### WHAT YOU WILL DO
Copy the listing below word for word, keeping every line unchanged.

(Word and element location listing)
════

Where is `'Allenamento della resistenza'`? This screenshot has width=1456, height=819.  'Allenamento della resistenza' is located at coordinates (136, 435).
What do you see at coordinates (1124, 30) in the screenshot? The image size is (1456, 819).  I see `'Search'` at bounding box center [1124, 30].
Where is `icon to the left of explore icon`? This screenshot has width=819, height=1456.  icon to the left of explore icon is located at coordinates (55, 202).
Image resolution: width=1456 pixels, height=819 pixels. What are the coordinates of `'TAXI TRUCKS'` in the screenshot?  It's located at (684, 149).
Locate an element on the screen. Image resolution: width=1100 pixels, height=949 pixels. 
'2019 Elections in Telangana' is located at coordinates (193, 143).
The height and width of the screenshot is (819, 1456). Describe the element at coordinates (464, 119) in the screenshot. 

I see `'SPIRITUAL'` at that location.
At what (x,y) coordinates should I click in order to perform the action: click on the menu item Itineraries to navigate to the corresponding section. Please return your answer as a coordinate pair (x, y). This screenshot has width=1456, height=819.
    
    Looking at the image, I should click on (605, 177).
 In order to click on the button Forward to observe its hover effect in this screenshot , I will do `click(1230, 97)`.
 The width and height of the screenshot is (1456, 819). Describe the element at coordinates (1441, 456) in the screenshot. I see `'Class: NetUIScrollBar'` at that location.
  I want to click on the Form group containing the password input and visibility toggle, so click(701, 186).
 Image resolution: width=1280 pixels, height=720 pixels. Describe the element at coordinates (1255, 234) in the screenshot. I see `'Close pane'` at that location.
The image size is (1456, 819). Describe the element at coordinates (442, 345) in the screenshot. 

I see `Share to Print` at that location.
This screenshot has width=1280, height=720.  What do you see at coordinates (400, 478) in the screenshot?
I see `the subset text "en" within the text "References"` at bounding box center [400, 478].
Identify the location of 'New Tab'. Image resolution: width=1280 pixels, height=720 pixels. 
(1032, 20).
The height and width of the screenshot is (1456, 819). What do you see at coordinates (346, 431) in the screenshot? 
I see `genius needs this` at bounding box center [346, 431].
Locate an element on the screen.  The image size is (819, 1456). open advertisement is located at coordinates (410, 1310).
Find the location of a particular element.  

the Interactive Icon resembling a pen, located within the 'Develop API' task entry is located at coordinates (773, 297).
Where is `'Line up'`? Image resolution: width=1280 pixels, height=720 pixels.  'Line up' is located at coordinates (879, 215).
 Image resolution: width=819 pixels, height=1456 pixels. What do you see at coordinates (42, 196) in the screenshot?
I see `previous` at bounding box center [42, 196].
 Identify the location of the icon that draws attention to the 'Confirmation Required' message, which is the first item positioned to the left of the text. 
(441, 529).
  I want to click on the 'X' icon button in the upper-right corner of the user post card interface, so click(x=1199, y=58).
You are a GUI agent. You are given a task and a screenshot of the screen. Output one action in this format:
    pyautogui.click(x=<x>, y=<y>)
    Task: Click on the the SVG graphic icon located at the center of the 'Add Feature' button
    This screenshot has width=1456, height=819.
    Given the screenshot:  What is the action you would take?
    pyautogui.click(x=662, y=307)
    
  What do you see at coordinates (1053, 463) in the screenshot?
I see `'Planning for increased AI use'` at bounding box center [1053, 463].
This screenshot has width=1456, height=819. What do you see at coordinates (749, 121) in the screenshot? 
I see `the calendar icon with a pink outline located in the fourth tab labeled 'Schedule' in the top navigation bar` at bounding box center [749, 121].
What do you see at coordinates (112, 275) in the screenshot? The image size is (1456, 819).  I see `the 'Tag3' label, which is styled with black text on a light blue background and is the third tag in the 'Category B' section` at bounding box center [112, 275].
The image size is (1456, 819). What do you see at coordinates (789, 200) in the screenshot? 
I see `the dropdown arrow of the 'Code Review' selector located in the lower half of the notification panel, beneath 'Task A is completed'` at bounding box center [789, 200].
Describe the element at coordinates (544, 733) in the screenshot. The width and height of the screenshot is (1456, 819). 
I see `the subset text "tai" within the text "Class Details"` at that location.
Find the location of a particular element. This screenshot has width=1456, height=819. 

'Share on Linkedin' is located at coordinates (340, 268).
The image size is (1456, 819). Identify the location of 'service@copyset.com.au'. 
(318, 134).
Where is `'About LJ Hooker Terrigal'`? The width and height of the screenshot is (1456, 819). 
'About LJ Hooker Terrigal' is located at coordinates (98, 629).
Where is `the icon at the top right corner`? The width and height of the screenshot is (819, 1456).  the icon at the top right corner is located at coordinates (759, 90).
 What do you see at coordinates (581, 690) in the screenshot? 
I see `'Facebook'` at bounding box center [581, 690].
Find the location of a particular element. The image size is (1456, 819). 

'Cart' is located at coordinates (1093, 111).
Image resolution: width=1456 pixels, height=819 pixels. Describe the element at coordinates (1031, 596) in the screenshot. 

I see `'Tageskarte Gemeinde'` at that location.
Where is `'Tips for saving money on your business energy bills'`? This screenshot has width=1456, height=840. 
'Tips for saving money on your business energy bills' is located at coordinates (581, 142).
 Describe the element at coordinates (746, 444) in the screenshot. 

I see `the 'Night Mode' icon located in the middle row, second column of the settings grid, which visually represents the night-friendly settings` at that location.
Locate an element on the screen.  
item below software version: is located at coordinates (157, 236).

════

### CORRECT RESULT
Where is `'Allenamento della resistenza'`? This screenshot has width=1456, height=819.  'Allenamento della resistenza' is located at coordinates (136, 435).
What do you see at coordinates (1124, 30) in the screenshot? The image size is (1456, 819).  I see `'Search'` at bounding box center [1124, 30].
Where is `icon to the left of explore icon`? This screenshot has width=819, height=1456.  icon to the left of explore icon is located at coordinates (55, 202).
Image resolution: width=1456 pixels, height=819 pixels. What are the coordinates of `'TAXI TRUCKS'` in the screenshot?  It's located at (684, 149).
Locate an element on the screen. Image resolution: width=1100 pixels, height=949 pixels. 
'2019 Elections in Telangana' is located at coordinates (193, 143).
The height and width of the screenshot is (819, 1456). Describe the element at coordinates (464, 119) in the screenshot. 

I see `'SPIRITUAL'` at that location.
At what (x,y) coordinates should I click in order to perform the action: click on the menu item Itineraries to navigate to the corresponding section. Please return your answer as a coordinate pair (x, y). This screenshot has width=1456, height=819.
    
    Looking at the image, I should click on (605, 177).
 In order to click on the button Forward to observe its hover effect in this screenshot , I will do `click(1230, 97)`.
 The width and height of the screenshot is (1456, 819). Describe the element at coordinates (1441, 456) in the screenshot. I see `'Class: NetUIScrollBar'` at that location.
  I want to click on the Form group containing the password input and visibility toggle, so click(701, 186).
 Image resolution: width=1280 pixels, height=720 pixels. Describe the element at coordinates (1255, 234) in the screenshot. I see `'Close pane'` at that location.
The image size is (1456, 819). Describe the element at coordinates (442, 345) in the screenshot. 

I see `Share to Print` at that location.
This screenshot has width=1280, height=720.  What do you see at coordinates (400, 478) in the screenshot?
I see `the subset text "en" within the text "References"` at bounding box center [400, 478].
Identify the location of 'New Tab'. Image resolution: width=1280 pixels, height=720 pixels. 
(1032, 20).
The height and width of the screenshot is (1456, 819). What do you see at coordinates (346, 431) in the screenshot? 
I see `genius needs this` at bounding box center [346, 431].
Locate an element on the screen.  The image size is (819, 1456). open advertisement is located at coordinates (410, 1310).
Find the location of a particular element.  

the Interactive Icon resembling a pen, located within the 'Develop API' task entry is located at coordinates (773, 297).
Where is `'Line up'`? Image resolution: width=1280 pixels, height=720 pixels.  'Line up' is located at coordinates (879, 215).
 Image resolution: width=819 pixels, height=1456 pixels. What do you see at coordinates (42, 196) in the screenshot?
I see `previous` at bounding box center [42, 196].
 Identify the location of the icon that draws attention to the 'Confirmation Required' message, which is the first item positioned to the left of the text. 
(441, 529).
  I want to click on the 'X' icon button in the upper-right corner of the user post card interface, so click(x=1199, y=58).
You are a GUI agent. You are given a task and a screenshot of the screen. Output one action in this format:
    pyautogui.click(x=<x>, y=<y>)
    Task: Click on the the SVG graphic icon located at the center of the 'Add Feature' button
    This screenshot has width=1456, height=819.
    Given the screenshot:  What is the action you would take?
    pyautogui.click(x=662, y=307)
    
  What do you see at coordinates (1053, 463) in the screenshot?
I see `'Planning for increased AI use'` at bounding box center [1053, 463].
This screenshot has width=1456, height=819. What do you see at coordinates (749, 121) in the screenshot? 
I see `the calendar icon with a pink outline located in the fourth tab labeled 'Schedule' in the top navigation bar` at bounding box center [749, 121].
What do you see at coordinates (112, 275) in the screenshot? The image size is (1456, 819).  I see `the 'Tag3' label, which is styled with black text on a light blue background and is the third tag in the 'Category B' section` at bounding box center [112, 275].
The image size is (1456, 819). What do you see at coordinates (789, 200) in the screenshot? 
I see `the dropdown arrow of the 'Code Review' selector located in the lower half of the notification panel, beneath 'Task A is completed'` at bounding box center [789, 200].
Describe the element at coordinates (544, 733) in the screenshot. The width and height of the screenshot is (1456, 819). 
I see `the subset text "tai" within the text "Class Details"` at that location.
Find the location of a particular element. This screenshot has width=1456, height=819. 

'Share on Linkedin' is located at coordinates (340, 268).
The image size is (1456, 819). Identify the location of 'service@copyset.com.au'. 
(318, 134).
Where is `'About LJ Hooker Terrigal'`? The width and height of the screenshot is (1456, 819). 
'About LJ Hooker Terrigal' is located at coordinates (98, 629).
Where is `the icon at the top right corner`? The width and height of the screenshot is (819, 1456).  the icon at the top right corner is located at coordinates (759, 90).
 What do you see at coordinates (581, 690) in the screenshot? 
I see `'Facebook'` at bounding box center [581, 690].
Find the location of a particular element. The image size is (1456, 819). 

'Cart' is located at coordinates (1093, 111).
Image resolution: width=1456 pixels, height=819 pixels. Describe the element at coordinates (1031, 596) in the screenshot. 

I see `'Tageskarte Gemeinde'` at that location.
Where is `'Tips for saving money on your business energy bills'`? This screenshot has width=1456, height=840. 
'Tips for saving money on your business energy bills' is located at coordinates (581, 142).
 Describe the element at coordinates (746, 444) in the screenshot. 

I see `the 'Night Mode' icon located in the middle row, second column of the settings grid, which visually represents the night-friendly settings` at that location.
Locate an element on the screen.  
item below software version: is located at coordinates (157, 236).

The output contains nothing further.